By Tuesday, Shifa’s unlit nursery had been completely emptied: The Al Jazeera footage showed a room full of empty incubators. In an operating room that still had some power, the 34 remaining infants were placed side-by-side on three beds atop teal blankets, their tiny limbs flailing as they mewled softly. Four had been born to dead mothers, Al Jazeera said.

The accounts and footage could not be independently verified by The Washington Post.

“We have no objection to evacuate the patients,” Qudra said, “but we need a safe passage, there is yet no place to house 650 patients.”

Nowhere is safe enough to evacuate to in northern Gaza: The United Nations Development Program said Tuesday it had received reports that its compound in Gaza City had been struck by a shell fired by a tank, but reported no casualties. The hit was the “second such incident in two days,” after the agency reported a separate shelling against the same compound on Saturday. Israel did not immediately respond to queries about the attack.

The United Nations estimates that hundreds of thousands remain in the north, unable or unwilling to leave. The World Food Program has already expressed concern about malnutrition and starvation. Medical workers who had spoken to The Post had echoed these fears for weeks.

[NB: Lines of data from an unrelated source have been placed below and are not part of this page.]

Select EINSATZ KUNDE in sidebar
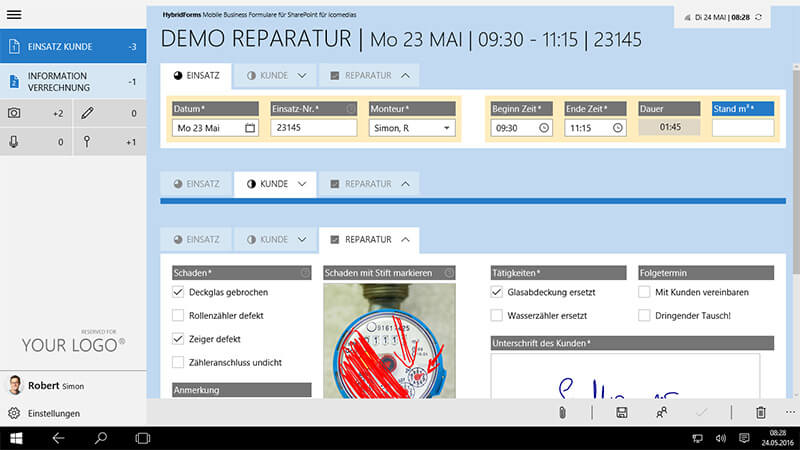 73,46

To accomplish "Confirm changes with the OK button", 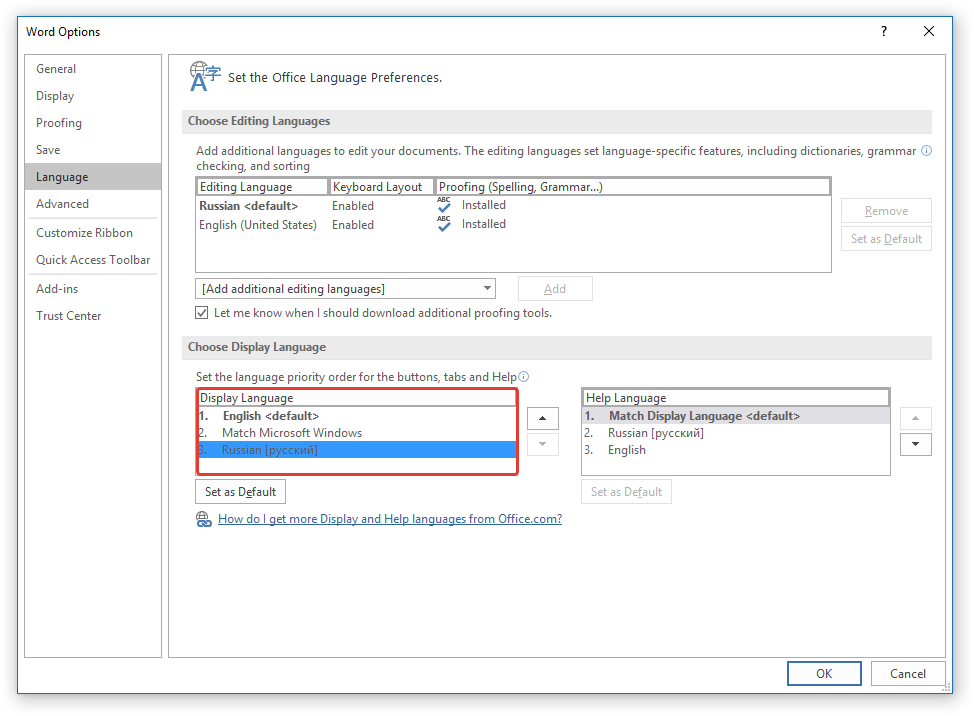I will click(x=824, y=674).
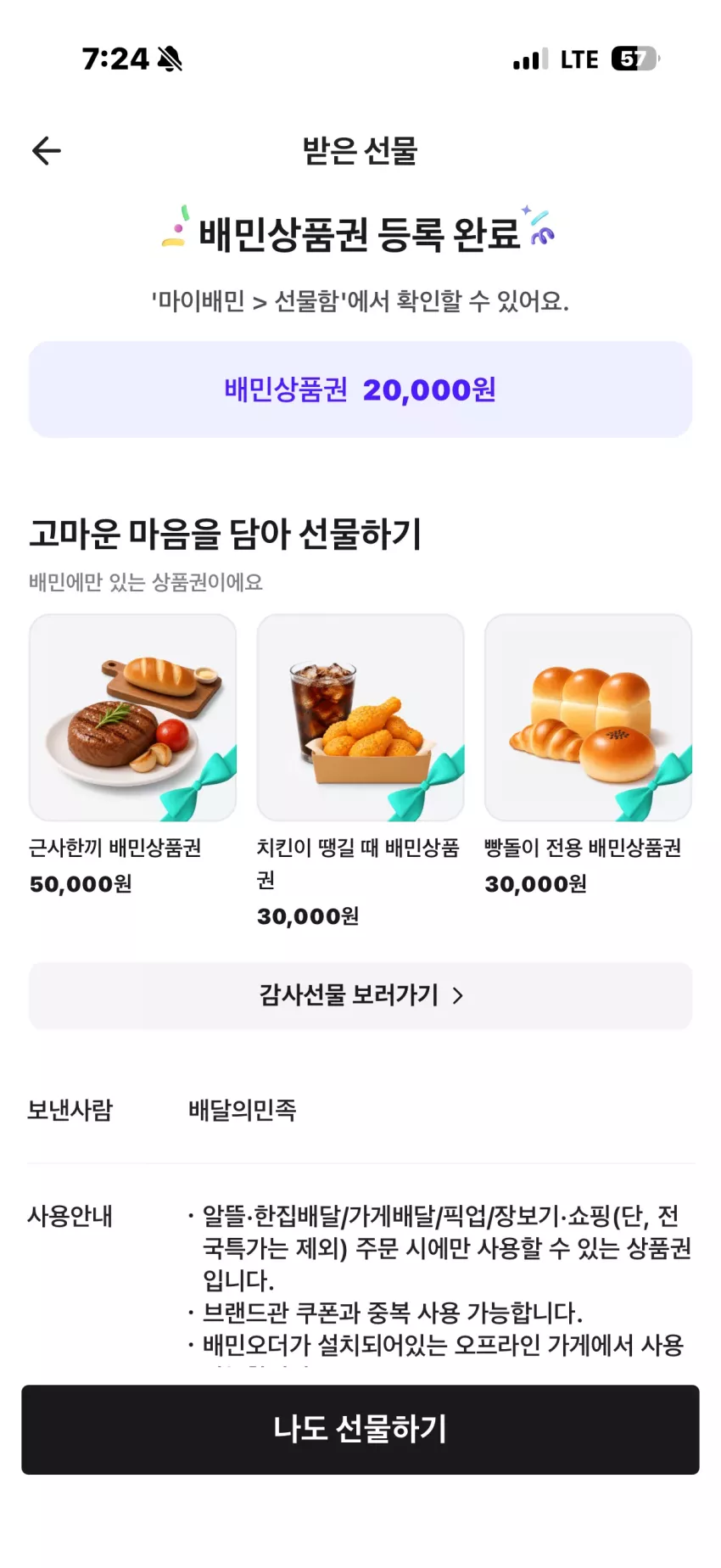
Task: Tap the chevron next to 감사선물 보러가기
Action: 458,995
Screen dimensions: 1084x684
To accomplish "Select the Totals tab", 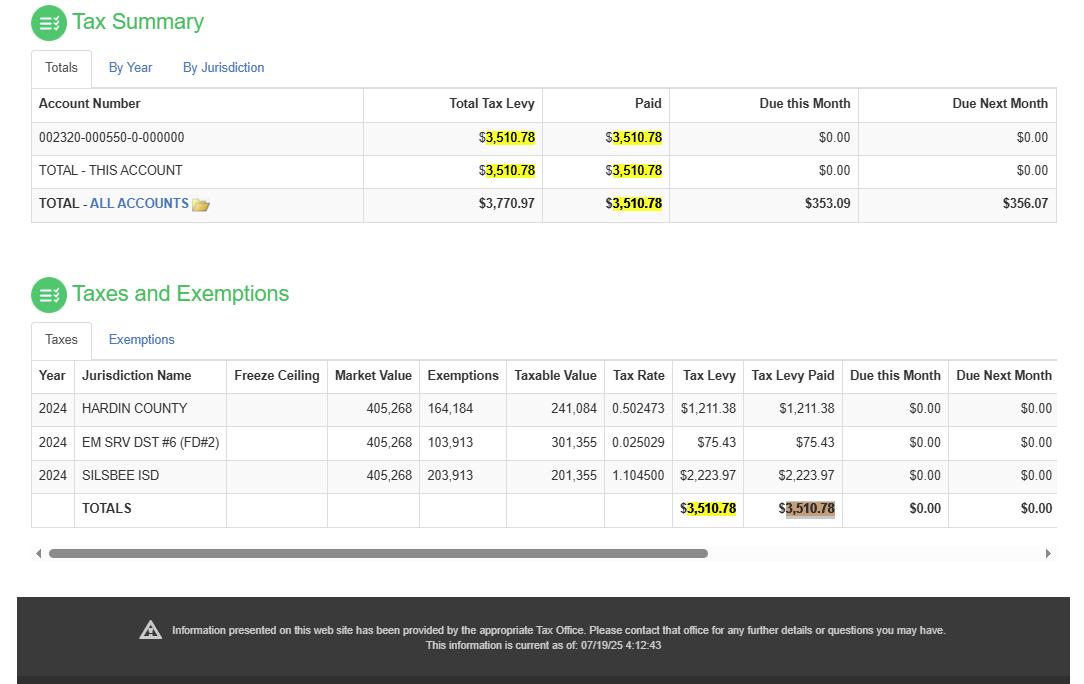I will pyautogui.click(x=61, y=68).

The United States has recently raised pressure on Israel to address the dire humanitarian effect of its Gaza invasion. The toll of its operations has sparked protests worldwide calling for a cease-fire to stop the mounting death toll of Gazans from climbing.

Speaking at an Oval Office news conference on Monday, President Joe Biden said he is in contact with Israel about the safety of Gaza’s hospitals. “It’s my hope and expectation that there will be less intrusive action” around them, he said.

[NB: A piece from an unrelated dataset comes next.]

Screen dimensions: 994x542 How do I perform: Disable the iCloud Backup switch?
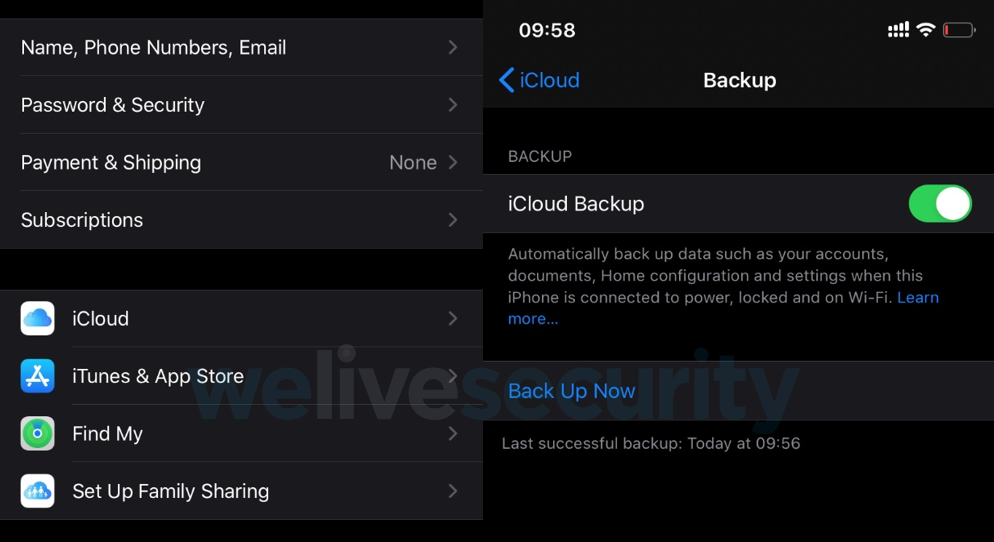point(939,204)

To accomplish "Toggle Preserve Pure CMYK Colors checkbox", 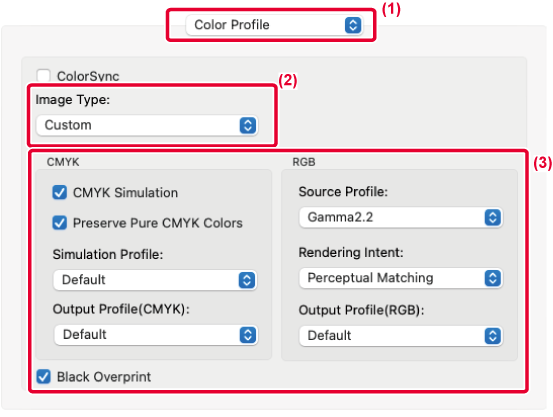I will coord(60,223).
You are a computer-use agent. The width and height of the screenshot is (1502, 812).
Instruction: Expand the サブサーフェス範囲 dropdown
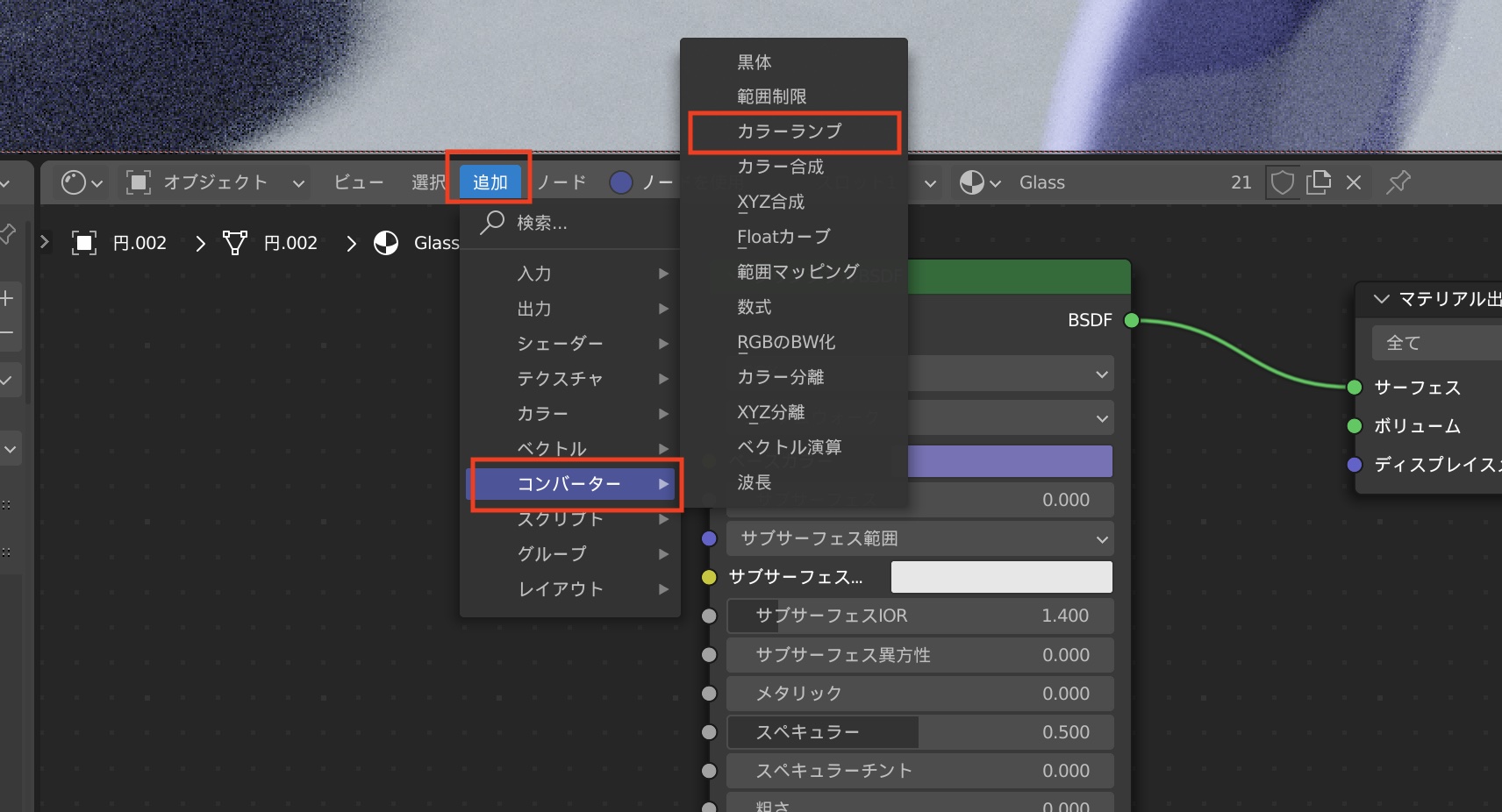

In comments to Israeli media Monday, Foreign Minister Eli Cohen estimated that the army had another two or three weeks to complete its mission before international pressure would force a cease-fire.

Israel did agree on Nov. 5 to daily pauses to allow civilians to evacuate along routes decided on by Israel. But medical workers and humanitarian groups have said evacuations are not possible due to the fighting around hospitals.

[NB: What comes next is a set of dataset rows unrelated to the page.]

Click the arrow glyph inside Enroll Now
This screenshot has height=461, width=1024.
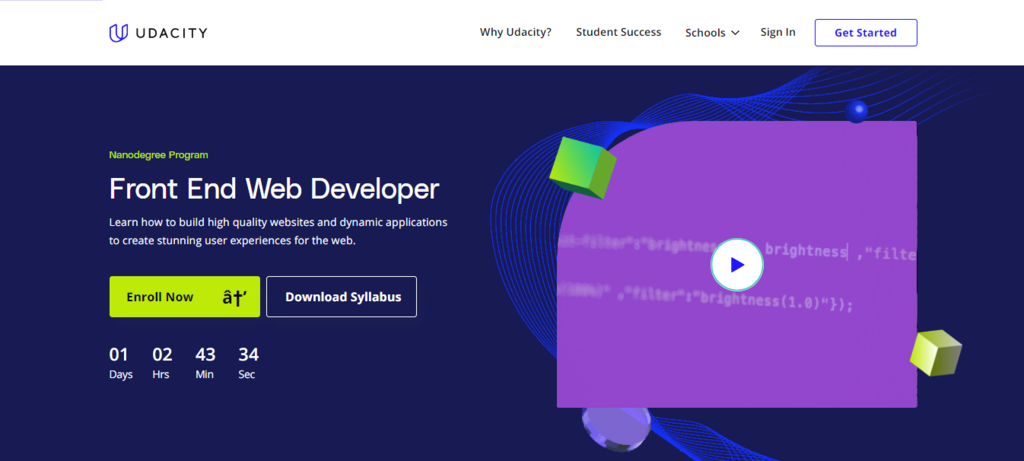[234, 297]
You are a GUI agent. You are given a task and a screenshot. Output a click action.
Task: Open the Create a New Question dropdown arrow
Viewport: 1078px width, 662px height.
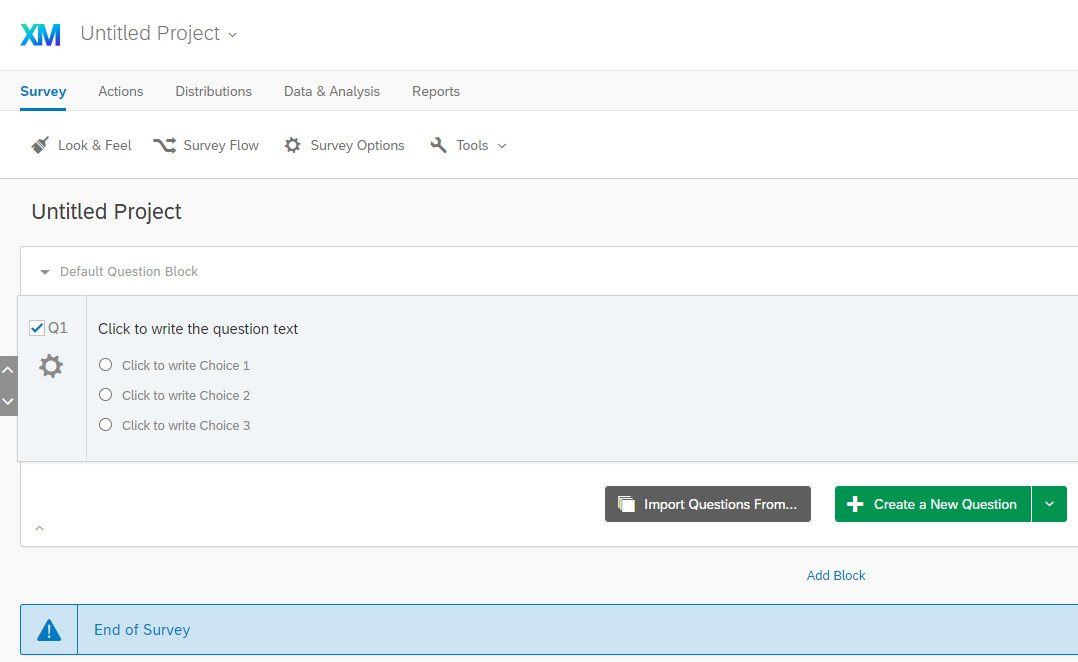pyautogui.click(x=1049, y=504)
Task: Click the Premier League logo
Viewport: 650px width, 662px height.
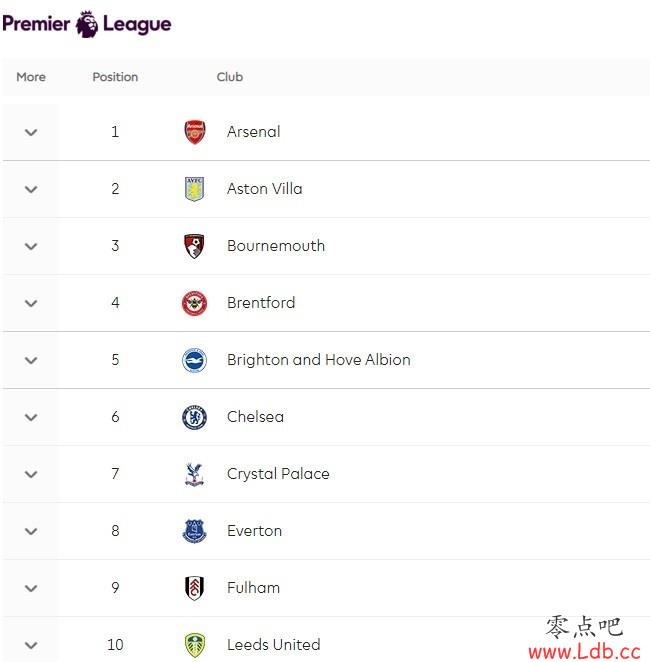Action: pyautogui.click(x=87, y=24)
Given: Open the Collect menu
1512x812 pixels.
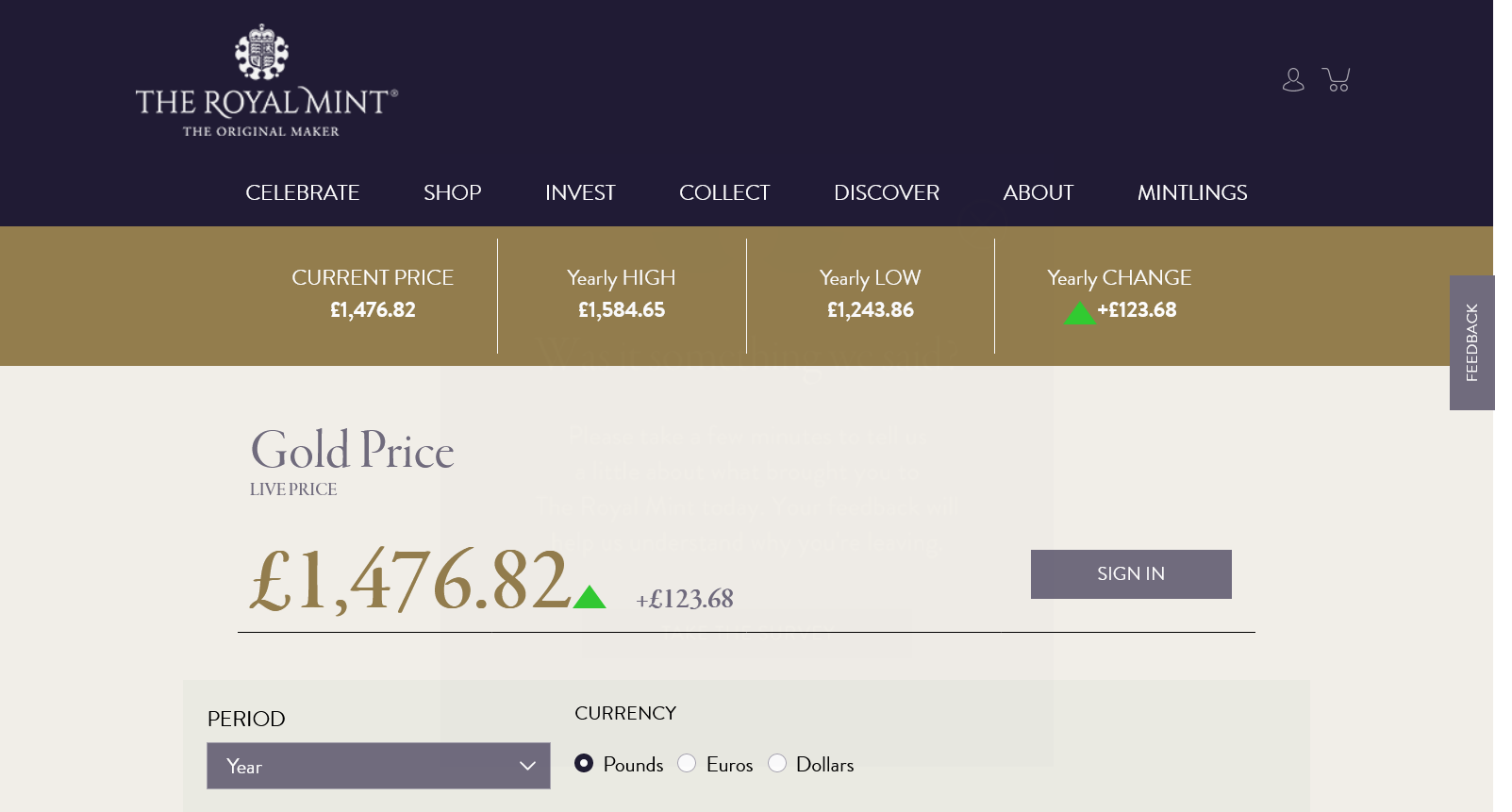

Human Rights Watch, a New-York based organization, said Israel’s repeated attacks on medical facilities, personnel and transport “should be investigated as war crimes.” In a report Tuesday, the group said concerns about “disproportionate attacks are magnified for hospitals. Even the threat of an attack or minor damage can have massive life-or-death implications for patients and caregivers.”

Since the pauses, an estimated 200,000 more people have fled the fighting raging in northern Gaza via a corridor opened by the Israeli military, the United Nations humanitarian office said Tuesday. The south is dubbed by the Israeli military as a “safer zone” in lieu of calling the area a safe zone.

Conditions in the south, in fact, are far from safe: Bombardment has continued, hospital generators there have stopped working as well, while potable water is also in short supply.

The United Nations agency for Palestinian refugees, known as UNRWA, said it expected its humanitarian operations to halt within 48 hours, having exhausted its fuel reserves. Its two primary water distribution contractors ceased operations on Tuesday, cutting off 200,000 people from access to potable water.

The Palestinian Red Crescent Society, or PRCS, announced that the power generator at its affiliated hospital al-Amal in Khan Younis in the south had gone offline, threatening the lives of 90 patients receiving treatment and the 9,000 displaced who had sought refuge on the premises.

Sporadic violence also continued in the occupied West Bank with clashes in the town of Tulkarm. Reuters reported that at least seven Palestinians were killed there. The Israel Defense Forces said it was carrying out “counterterrorism activities” there and in the ensuing firefight, “a number of the assailants were killed.” The Palestine Red Crescent Society tweeted that an ambulance “was surrounded, inspected, and a wounded person inside was detained” by Israeli forces near the camp.

Balousha reported from Amman, Berger from Jerusalem.